Switch to standard view 
  Sybase logo
 
 
 



Introduction¯Four Approaches to Surrogate Key Generation

Surrogate primary keys are the unique, system generated, row identifiers that are commonly used by database designers. The primary reasons for using surrogate primary keys are to create small, simple keys and to provide an audit trail. Small keys result in small indexes, narrow dependent tables having foreign keys, and joins that are easier to write and faster to execute. Additionally, surrogate primary keys can be used to provide an audit trail, such as in the case of invoice numbers.

These keys are system-generated, and this TechNote deals with the question of how best to generate surrogate primary keys. The question of how to generate these keys is non-trivial because Sybase SQL Server's page-level locking causes the key generation algorithm to significantly affect overall SQL Server performance. This is especially true in an insert-intensive OLTP (online transaction processing) environment.

The different algorithms for key generation can be grouped into four general approaches:

Most discussions on surrogate primary key generation address the issues of uniqueness, page-level locking, and concurrency. This TechNote attempts to go further by addressing the issue of the cache hit ratio and introducing an algorithm that has been found to promote both high concurrency and a high cache hit ratio in a highly concurrent environment.

Monotonic Series

This section describes ways of generating monotonic keys. Monotonic keys are progressive in the collating sequence, for example:

1, 2, 3, 4, ...
1, 3, 4, 8, ...

15 March 1994, 21 March 1994, 1 April 1994, ...

Methods

Methods which can be used to produce a monotonic series are:

These are described in the following sections.

Max Plus One

Perhaps the most apparent solution to surrogate primary key generation is to select the max from the data table and to add one to determine the next key value.

1> declare @next_key select @next_key =
2> max(key_column) + 1 from data_table
3> go
1> insert into data_table (key_column, ...)
2> values (@next_key, ...)
3> go
However, this algorithm does have a serious problem. The transaction is not atomic. Two concurrent transactions could execute the select and obtain the same next key value before either one executes the insert. This algorithm could only be considered appropriate for a low-intensity environment.

Enhanced Max Plus One

The first improvement to the "Max Plus One" algorithm is to include the holdlock keyword in the select statement.

1> declare @next_key select @next_key = 
2> max(key_column) + 1 from data_table
3> holdlock
4> go
1> insert into data_table (key_column, ...)
2> values (@next_key, ...)
3> go
The SQL shown above will generate unique keys provided there is a clustered index on the key.

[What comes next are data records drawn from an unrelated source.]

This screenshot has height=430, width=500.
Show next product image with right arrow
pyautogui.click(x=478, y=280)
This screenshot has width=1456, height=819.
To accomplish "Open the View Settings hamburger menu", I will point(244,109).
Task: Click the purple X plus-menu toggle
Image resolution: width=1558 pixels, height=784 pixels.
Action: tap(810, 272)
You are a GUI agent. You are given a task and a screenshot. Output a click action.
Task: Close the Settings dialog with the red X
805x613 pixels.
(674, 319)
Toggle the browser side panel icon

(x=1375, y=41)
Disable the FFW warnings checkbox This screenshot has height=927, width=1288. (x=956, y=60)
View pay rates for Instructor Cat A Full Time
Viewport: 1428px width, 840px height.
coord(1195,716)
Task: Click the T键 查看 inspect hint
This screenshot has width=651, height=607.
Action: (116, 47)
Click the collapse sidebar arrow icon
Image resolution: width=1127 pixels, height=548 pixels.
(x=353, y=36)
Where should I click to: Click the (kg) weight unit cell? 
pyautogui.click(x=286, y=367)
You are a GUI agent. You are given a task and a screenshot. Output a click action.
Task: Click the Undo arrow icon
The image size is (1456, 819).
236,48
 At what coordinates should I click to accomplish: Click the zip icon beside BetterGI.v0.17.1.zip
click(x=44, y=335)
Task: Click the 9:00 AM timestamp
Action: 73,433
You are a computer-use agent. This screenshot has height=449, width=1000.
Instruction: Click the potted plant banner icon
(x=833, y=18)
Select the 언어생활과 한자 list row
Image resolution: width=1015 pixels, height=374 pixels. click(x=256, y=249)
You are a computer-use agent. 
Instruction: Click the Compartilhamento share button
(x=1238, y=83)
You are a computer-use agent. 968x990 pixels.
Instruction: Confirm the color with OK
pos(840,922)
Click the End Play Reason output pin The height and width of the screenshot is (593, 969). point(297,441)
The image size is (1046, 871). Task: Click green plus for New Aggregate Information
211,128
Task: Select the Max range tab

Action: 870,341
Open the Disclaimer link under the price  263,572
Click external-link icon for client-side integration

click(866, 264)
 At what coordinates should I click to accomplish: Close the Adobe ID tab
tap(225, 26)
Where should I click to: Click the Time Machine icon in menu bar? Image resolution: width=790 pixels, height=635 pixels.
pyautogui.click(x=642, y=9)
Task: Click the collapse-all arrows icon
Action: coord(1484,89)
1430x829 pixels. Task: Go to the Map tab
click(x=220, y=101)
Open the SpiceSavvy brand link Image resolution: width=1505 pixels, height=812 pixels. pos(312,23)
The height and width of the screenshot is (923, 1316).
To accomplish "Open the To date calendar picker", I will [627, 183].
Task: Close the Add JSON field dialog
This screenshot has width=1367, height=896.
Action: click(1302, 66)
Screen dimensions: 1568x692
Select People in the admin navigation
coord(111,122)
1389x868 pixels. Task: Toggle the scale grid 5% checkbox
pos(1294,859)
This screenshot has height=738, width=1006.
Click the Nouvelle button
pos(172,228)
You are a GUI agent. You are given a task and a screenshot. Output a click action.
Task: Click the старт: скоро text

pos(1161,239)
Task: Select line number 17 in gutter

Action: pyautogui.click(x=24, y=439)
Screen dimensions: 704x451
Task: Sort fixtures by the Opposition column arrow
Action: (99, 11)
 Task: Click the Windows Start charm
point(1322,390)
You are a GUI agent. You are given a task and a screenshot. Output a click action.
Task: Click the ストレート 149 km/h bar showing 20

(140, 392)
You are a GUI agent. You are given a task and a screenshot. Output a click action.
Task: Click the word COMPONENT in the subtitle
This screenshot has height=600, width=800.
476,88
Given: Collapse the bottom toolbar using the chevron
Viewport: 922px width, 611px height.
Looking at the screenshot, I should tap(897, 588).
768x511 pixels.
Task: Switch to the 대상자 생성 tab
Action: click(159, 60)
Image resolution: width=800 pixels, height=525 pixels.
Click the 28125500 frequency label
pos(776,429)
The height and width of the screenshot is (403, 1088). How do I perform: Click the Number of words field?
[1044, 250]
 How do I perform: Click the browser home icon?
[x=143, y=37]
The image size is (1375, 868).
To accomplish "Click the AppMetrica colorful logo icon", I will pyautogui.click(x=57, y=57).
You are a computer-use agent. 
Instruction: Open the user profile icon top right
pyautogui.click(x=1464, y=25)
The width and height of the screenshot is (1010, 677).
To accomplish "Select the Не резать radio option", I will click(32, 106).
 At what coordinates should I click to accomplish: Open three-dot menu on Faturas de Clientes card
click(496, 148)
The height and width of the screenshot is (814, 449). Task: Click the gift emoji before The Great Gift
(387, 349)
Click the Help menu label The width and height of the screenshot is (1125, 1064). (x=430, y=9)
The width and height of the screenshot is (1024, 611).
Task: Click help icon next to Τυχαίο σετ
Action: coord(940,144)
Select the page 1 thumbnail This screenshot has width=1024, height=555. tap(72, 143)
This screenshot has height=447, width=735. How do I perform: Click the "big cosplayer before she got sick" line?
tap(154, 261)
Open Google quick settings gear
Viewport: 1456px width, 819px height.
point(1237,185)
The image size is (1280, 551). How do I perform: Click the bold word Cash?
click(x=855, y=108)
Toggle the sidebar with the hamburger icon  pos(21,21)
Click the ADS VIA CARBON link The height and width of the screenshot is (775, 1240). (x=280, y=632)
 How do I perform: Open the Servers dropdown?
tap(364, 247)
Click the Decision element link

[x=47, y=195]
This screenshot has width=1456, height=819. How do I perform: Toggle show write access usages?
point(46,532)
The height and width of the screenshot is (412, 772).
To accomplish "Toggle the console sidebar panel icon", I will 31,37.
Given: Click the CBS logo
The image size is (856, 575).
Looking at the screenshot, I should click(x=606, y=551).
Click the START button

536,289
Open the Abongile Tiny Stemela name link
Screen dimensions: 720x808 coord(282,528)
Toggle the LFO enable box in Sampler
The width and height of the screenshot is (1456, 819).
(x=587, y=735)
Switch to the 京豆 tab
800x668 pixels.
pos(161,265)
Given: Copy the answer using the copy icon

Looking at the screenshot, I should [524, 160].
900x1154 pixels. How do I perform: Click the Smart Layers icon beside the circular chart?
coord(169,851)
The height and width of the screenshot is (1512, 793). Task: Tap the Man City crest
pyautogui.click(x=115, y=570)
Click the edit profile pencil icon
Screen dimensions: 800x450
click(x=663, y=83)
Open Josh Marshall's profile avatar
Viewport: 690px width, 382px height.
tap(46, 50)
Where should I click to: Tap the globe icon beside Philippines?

However, this algorithm frequently causes deadlocks in a highly concurrent environment. If two concurrent processes execute this code, both acquire shared locks on the last page. One then attempts to obtain the exclusive lock on the last page required by the insert statement and becomes blocked by the shared lock of the other process. The second process then tries to acquire the exclusive lock required by the insert statement and a deadlock results.

Even with the holdlock enhancement, the "Max Plus One" algorithm is suitable only in a low-intensity environment.

Next Key Table

A more versatile approach is to introduce a separate table to store the next key value.

1> begin tran
2> declare @next_key
3> update next_key set next_key = next_key + 1 4> select @next_key = next_key + 1
5> from next_key
6> insert into data_table (key_column, ...)
7> values (@next_key, ...)
8> commit tran
9> go
The SQL is atomic and uniqueness is guaranteed. Notice that the update statement precedes the select statement. The update first acquires an exclusive lock on the table ensuring that no other processes can obtain a next key value from the table.

In the above example, the transaction includes both the generation of the key and the insert into the data table. The transaction is completely single-threaded. Consequently, there are no gaps in the sequences of key values inserted into the data table.

Identity Property

The identity property, as supplied in Sybase System 10, provides a series of sequential numbers to use as primary keys. The implementation and issues regarding gaps in the key sequence are described in your System 10 SQL Server documentation.

Concurrency Issues

Regardless of the algorithm used to generate the keys, all monotonic key algorithms have similar effects on concurrency and cache hit.

For a better understanding of the effects of the key generation scheme on concurrency, we must examine various indexing scenarios. These scenarios include the following:

No Index Concurrency

In the case where you have no index, the table acts as a heap and all inserts go to the last data page by default.

When more than one process tries to concurrently insert, the first process will block the second. The first process acquires an exclusive lock on the last data page of the table. The second tries to acquire an exclusive lock on this same page but is blocked until the first transaction has either been committed or rolled back.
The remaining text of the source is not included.